With the technology investor poised to post full-year earnings, comments from founder and Chief Executive Masayoshi Son about his risk appetite amid rising interest rates and war in Ukraine will also be in focus.
The conglomerate is also likely to book losses on its unlisted portfolio, analysts said, as weakness in public markets feeds through to private valuations.
"It's hard to see that they can come out of this quarter without writing down private assets," said Redex Research analyst Kirk Boodry, who expects Vision Fund to book its deepest-ever loss.
"They might do the same thing they did two years ago and just kitchen sink stuff because they know that markets have built in a bad quarter," Boodry said.
The Vision Fund unit posted an $8.9 billion investment loss in the second quarter before bouncing back to an $850 million gain in the third, helped by gains in its private portfolio.
The unit's $100 billion Vision Fund specialises in big bets on late-stage tech startups, many of which have successfully gone public but are now trading below listing prices.
The $50 billion Vision Fund 2 has invested smaller amounts but has faced high prices for private assets as well as competition from rivals such as Tiger Global, with falling portfolio valuations also squeezing SoftBank's financial leeway.
Lack of visibility on the second fund's portfolio and underperformance of listed assets means the fund is yet to catalyse an upward reevaluation of SoftBank's shares, which trade at a discount to the value of group assets.
SoftBank is prioritising investing through Vision Fund and has wound down its SB Northstar trading arm which racked up personal losses for Son with bets on derivatives and listed stocks such as Amazon.com Inc and Facebook, now Meta Platforms Inc.
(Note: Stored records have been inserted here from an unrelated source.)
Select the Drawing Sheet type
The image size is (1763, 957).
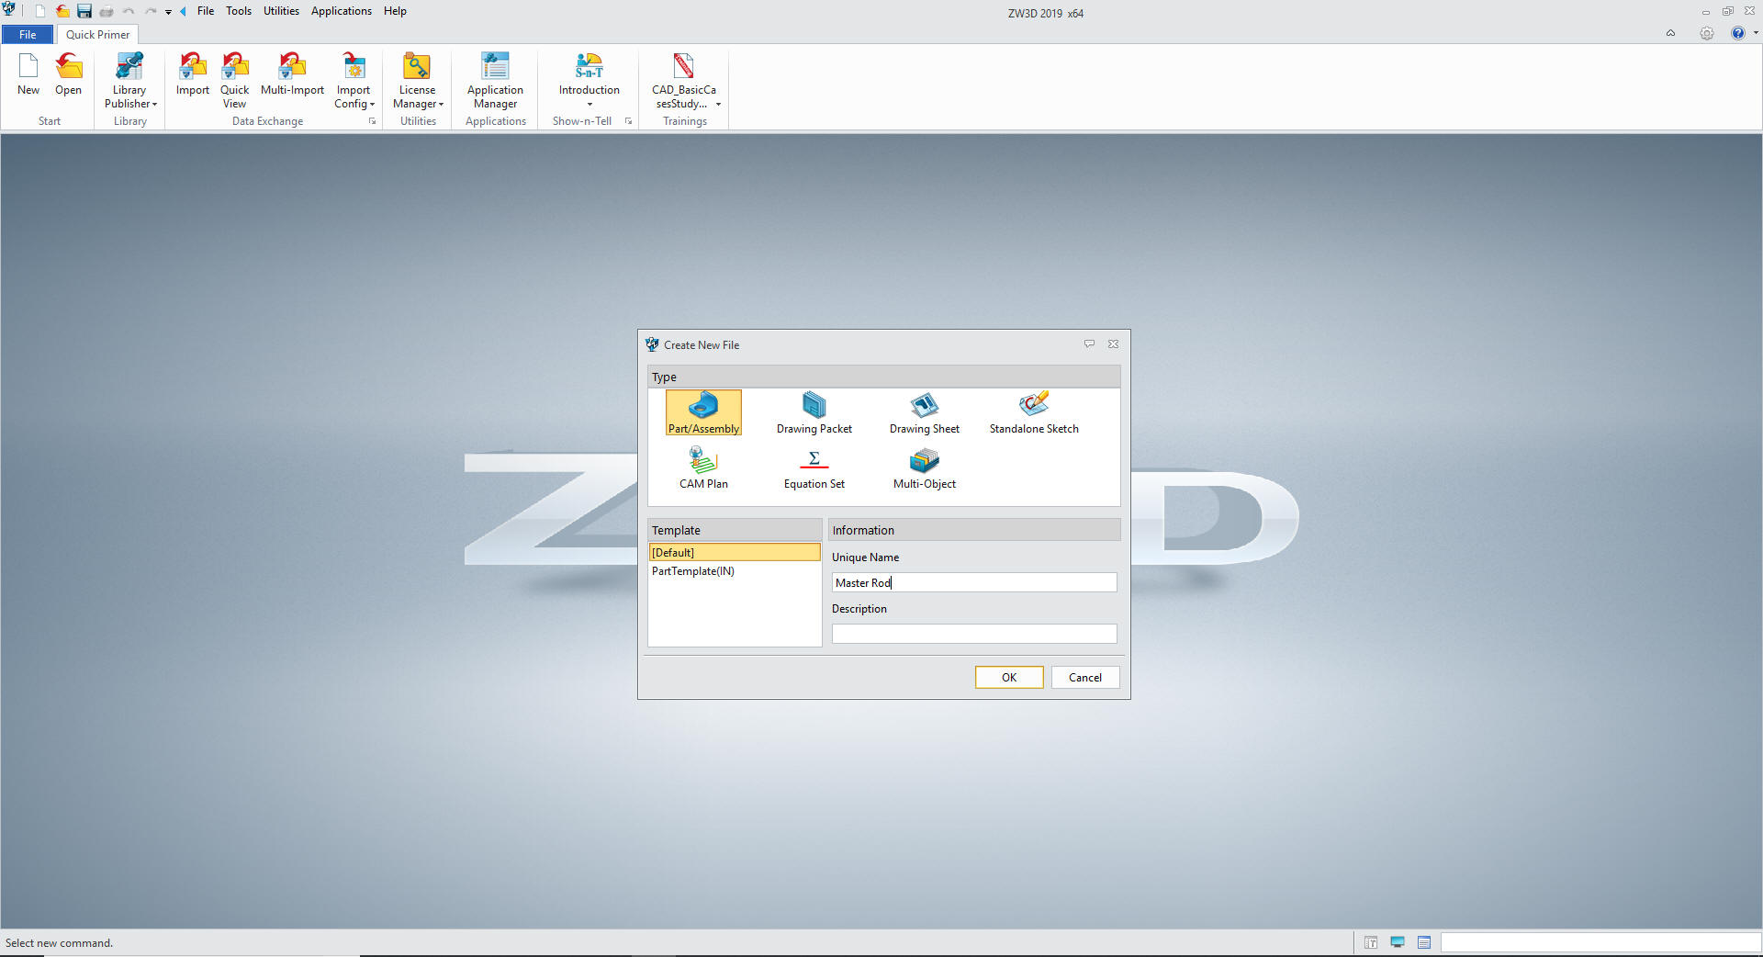[x=924, y=412]
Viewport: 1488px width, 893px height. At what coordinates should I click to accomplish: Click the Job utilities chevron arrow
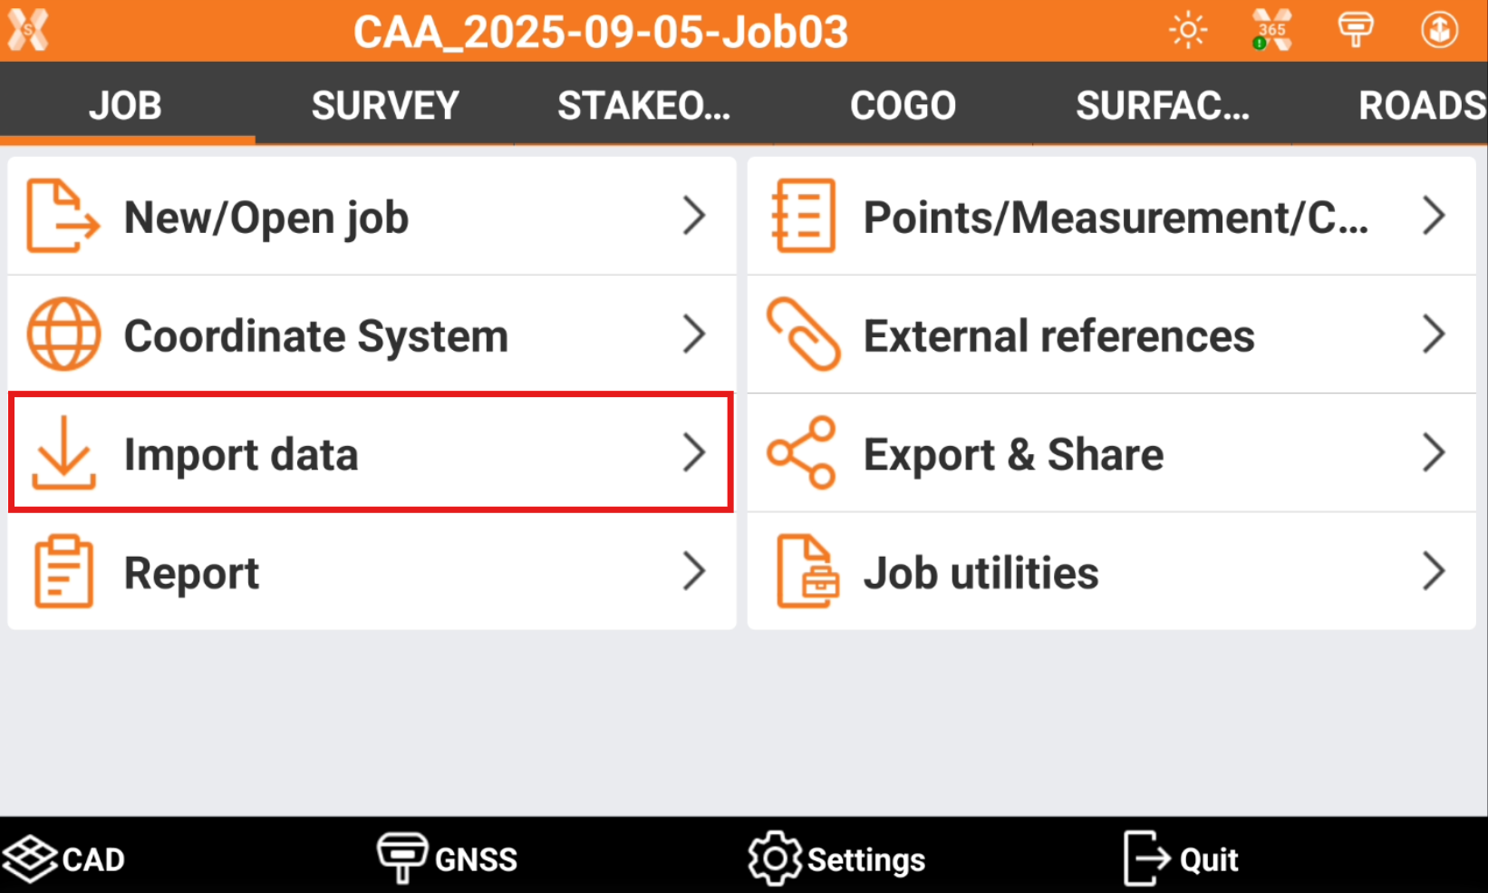coord(1434,571)
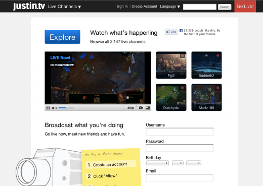Click the Facebook Like thumbs-up button
Screen dimensions: 263x186
[171, 32]
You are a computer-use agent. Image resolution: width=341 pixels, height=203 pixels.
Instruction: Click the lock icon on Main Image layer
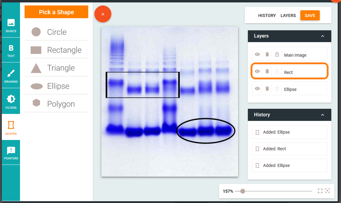[277, 55]
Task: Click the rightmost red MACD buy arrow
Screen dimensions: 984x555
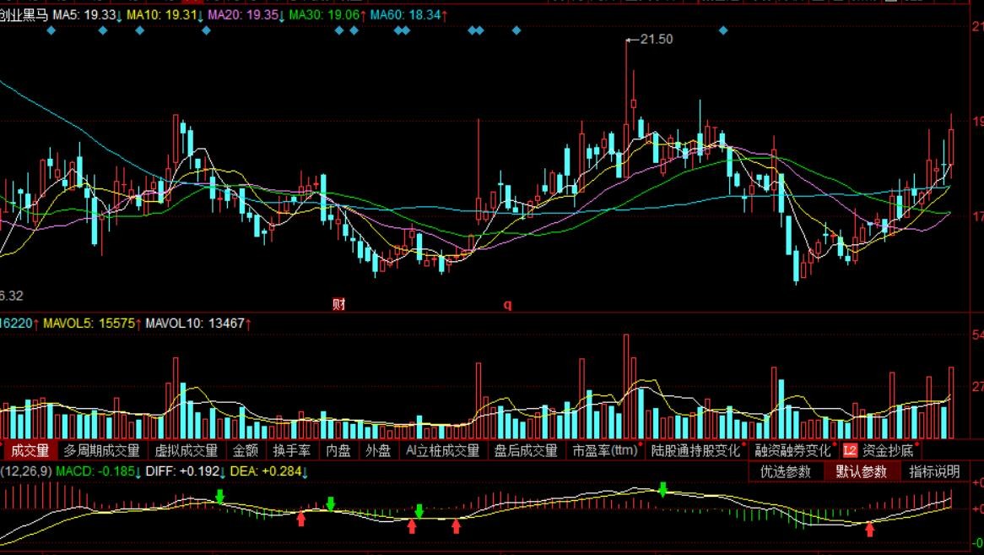Action: tap(870, 529)
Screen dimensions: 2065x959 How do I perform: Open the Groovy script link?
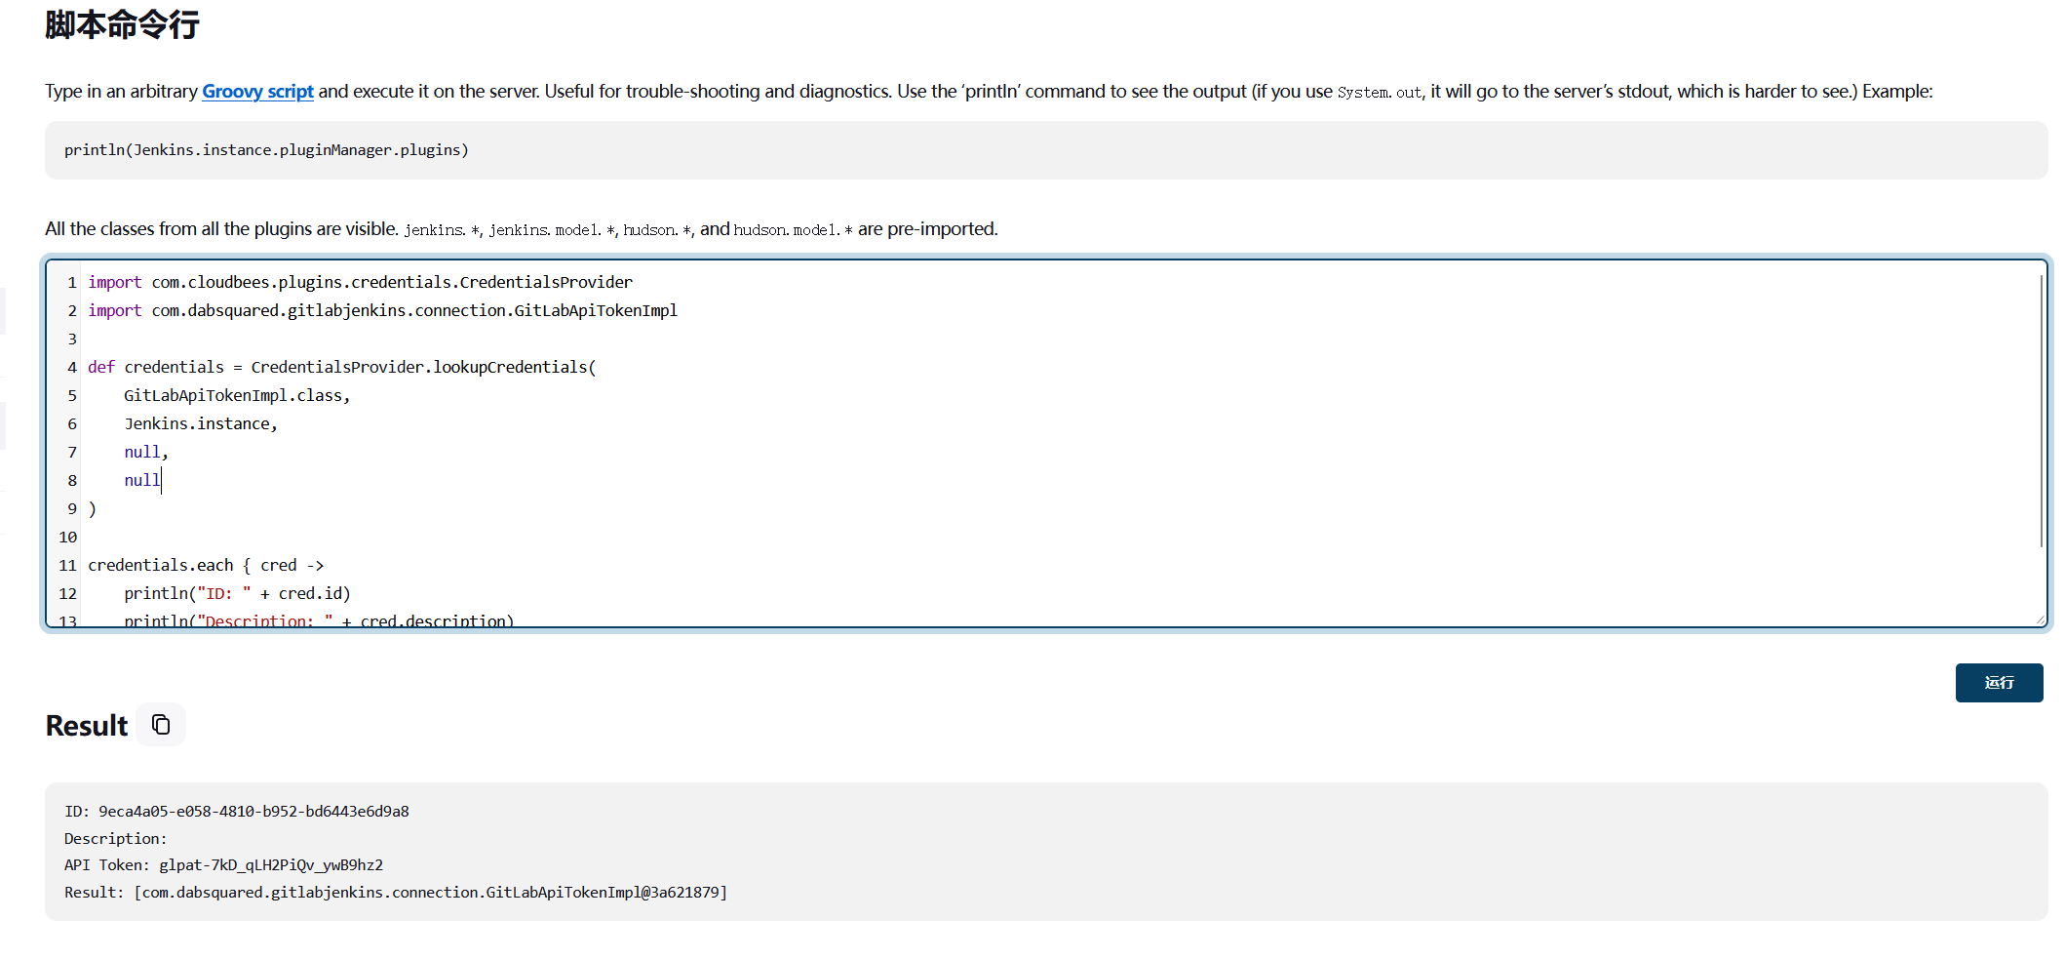(x=257, y=92)
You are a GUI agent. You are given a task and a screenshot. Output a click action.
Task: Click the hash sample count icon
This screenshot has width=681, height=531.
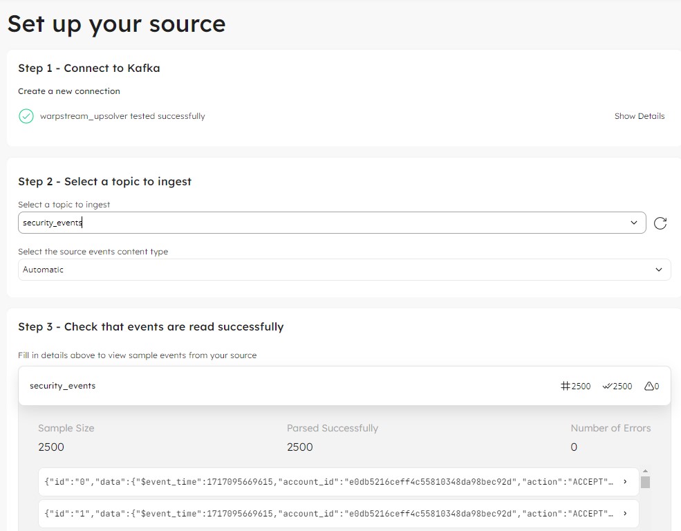pyautogui.click(x=566, y=386)
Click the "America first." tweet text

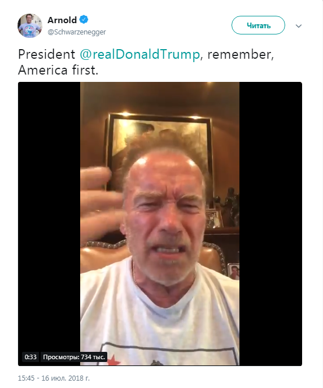[58, 70]
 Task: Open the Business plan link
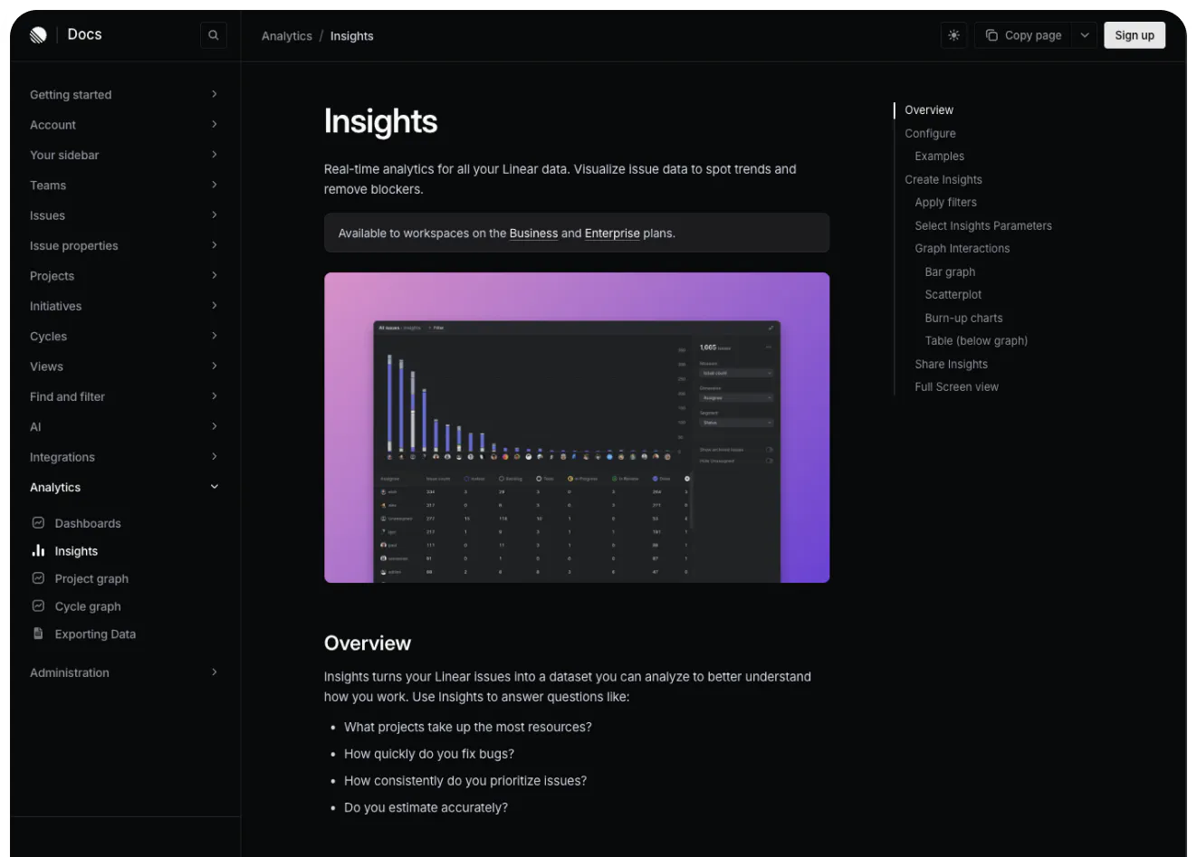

"We believe investment returns from other funds were also weak, including the Latin American fund and SB Northstar," Citigroup analyst Mitsunobu Tsuruo wrote in a client note.
SoftBank had around $35 billion in dry powder at December-end and has sold down assets including Coupang and T-Mobile US Inc. SoftBank's shares, underpinned by a 1 trillion yen buyback programme, are down 8% year-to-date.
The jewel in Son's investing crown, his stake in Alibaba Group Holding Ltd, is worth around $60 billion after the Chinese e-commerce firm lost about two-thirds of its value since late 2020.
SoftBank is pushing ahead with plans to list chip designer Arm following the collapse of a sale to Nvidia Corp in an initial public offering that could value the company at as much as $60 billion, Reuters has reported.